- [Fragmento del documento]:
IVÁN IGARTUA-EL CORREO

Aunque resulte sorprendente, la furia devastadora que guía la invasión rusa de Ucrania, insensible a todo lo que no sea cumplir las órdenes criminales del Kremlin, aún deja margen para los mensajes cargados de simbolismo. No parece accidental que, después de años de preparativos militares y también financieros, la agresión masiva se haya producido el año en que se cumple el primer centenario de la creación de la Unión Soviética. En esta misma línea, es difícil que el reciente bombardeo ruso en las proximidades de Babi Yar, que provocó cinco muertos, no responda a intenciones comunicativas similares, en este caso particularmente siniestras.

Babi Yar (o Babin Yar, en ucraniano) es un barranco a las afueras de Kiev que alcanzó trágico renombre mundial a causa de la masacre de ciudadanos mayoritariamente judíos que cometió el ejército nazi en el otoño de 1941. Solo entre el 29 y el 30 de septiembre de aquel año fueron asesinados 33.471 judíos, en la que fue una de las mayores matanzas simultáneas del Holocausto. En los meses siguientes las tropas nazis continuaron arrastrando a ciudadanos de Kiev (también ucranianos, rusos y romaníes, entre otros) a la inmensa fosa común de Babi Yar, donde los fusilaban al instante. Se calcula que allí perecieron, en total, más de 100.000 personas.

La literatura recogió por primera vez la memoria de Babi Yar en 1944, de la mano de Iliá Ehrenburg, un destacado escritor y periodista soviético (oriundo, por cierto, de Kiev) que era bien conocido en Francia y en España. En la península había cubierto, como corresponsal del ‘Izvestia’, la experiencia republicana y la Guerra Civil (fue la época en la que se le tildó de propagandista de Moscú). Ehrenburg, judío asimilado que ya no hablaba yidis, escribió un poema titulado precisamente ‘Babi Yar’, en el que evocaba el sufrimiento de las víctimas: «De qué valen las palabras o la pluma / cuando pesa esta piedra en mi corazón, / cuando arrastro el recuerdo de otro / como un condenado su cadena (…) / ¡Mis parientes incontables! / Oigo cómo me llamáis / desde cada fosa».

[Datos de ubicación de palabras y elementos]
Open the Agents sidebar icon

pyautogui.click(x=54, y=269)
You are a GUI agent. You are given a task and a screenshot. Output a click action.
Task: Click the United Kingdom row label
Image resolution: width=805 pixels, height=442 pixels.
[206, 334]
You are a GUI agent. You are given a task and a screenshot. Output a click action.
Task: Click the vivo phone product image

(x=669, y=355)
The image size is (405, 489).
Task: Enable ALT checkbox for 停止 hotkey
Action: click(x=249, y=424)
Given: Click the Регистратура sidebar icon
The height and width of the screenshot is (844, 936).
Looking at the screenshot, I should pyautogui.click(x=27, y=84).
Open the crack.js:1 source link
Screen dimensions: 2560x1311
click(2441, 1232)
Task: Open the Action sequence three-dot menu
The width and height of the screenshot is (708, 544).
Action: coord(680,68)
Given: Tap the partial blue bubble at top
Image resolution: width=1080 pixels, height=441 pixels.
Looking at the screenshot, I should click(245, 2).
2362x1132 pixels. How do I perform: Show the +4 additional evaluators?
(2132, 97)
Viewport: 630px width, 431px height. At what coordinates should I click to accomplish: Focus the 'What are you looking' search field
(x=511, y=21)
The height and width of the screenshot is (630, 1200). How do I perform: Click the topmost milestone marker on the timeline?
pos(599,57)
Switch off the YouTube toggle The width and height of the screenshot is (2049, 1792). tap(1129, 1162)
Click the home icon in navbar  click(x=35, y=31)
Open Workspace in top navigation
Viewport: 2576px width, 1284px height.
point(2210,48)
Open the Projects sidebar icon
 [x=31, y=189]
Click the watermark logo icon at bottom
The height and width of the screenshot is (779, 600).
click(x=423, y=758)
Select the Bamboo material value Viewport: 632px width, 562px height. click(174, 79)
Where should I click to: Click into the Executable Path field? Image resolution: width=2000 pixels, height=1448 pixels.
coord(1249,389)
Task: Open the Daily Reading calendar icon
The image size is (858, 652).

- [Tarea breve 1]: ¿Qué grupos de víctimas de Babi Yar nombra el texto sobre la masacre?
- [Tarea breve 2]: Prosigue el texto sobre Babi Yar desde el punto en que termina.

- [Respuesta 1]: Judíos, ucranianos, rusos y romaníes.

- [Respuesta 2]:
Ehrenburg coordinó poco después, junto con Vasili Grossman, el autor de la monumental ‘Vida y destino’, el llamado ‘Libro negro’, proyecto colectivo de literatura testimonial acerca de los crímenes de la Shoah impulsado, entre otros, por Albert Einstein. En 1947 el ‘Libro negro’ se dio de bruces con la oposición del régimen soviético, donde el antisemitismo campaba a sus anchas. Su publicación fue prohibida por el Comité Central del Partido Comunista. Solo pudo ver la luz en 1993, después de que la hija de Ehrenburg, Irina, sacara los materiales a Lituania, ya para entonces independiente.

Con todo, los versos de Ehrenburg no alcanzaron el eco ni la trascendencia que tendría, en 1961, el poema homónimo de Evgueni Evtushenko, escritor de la generación del deshielo, que recuperó la tragedia de Babi Yar para la memoria colectiva soviética. El arrojo de Evtushenko se plasmó en una abierta condena de las tendencias antisemitas del régimen, que no había sido capaz de erigir un monumento a las víctimas judías de Kiev (como denuncia en el primer verso). El autor transmitía una identificación insólita con aquel martirio («Yo soy cada anciano fusilado, / yo soy cada niño fusilado»), pese a no pertenecer a la comunidad («En mi sangre no corre sangre judía. / Con su rabia insensible todos los antisemitas / deben de odiarme ahora como a un judío. / Por eso mismo soy un ruso auténtico». En su autobiografía Evtushenko revela que tras la publicación del poema recibió más de 20.000 cartas de lectores agradecidos, testimonio del inmenso efecto que había causado su poema.

Cinco años más tarde, en 1966, otro escritor ruso, Anatoli Kuznetsov, publicaba la novela documental ‘Babi Yar’, que la censura soviética redujo en más de un cuarto. La versión completa apareció en 1970 en Londres, mientras que en Rusia solo pudo hacerlo después de la caída de la URSS. Desde 2009 Kuznetsov cuenta con una escultura en la ciudad de Kiev.

En 1966 y 1976 se levantaron en Babi Yar obeliscos y monolitos genéricos a las víctimas soviéticas de los nazis, sin mención de la comunidad judía. Hasta 1991 no se erigió un monumento en recuerdo explícito de los principales destinatarios de la masacre, una ‘menorah’ sobre una escalinata a la que el actual presidente ucraniano, Volodímir Zelenski, judío él mismo, ha acudido en más de una ocasión.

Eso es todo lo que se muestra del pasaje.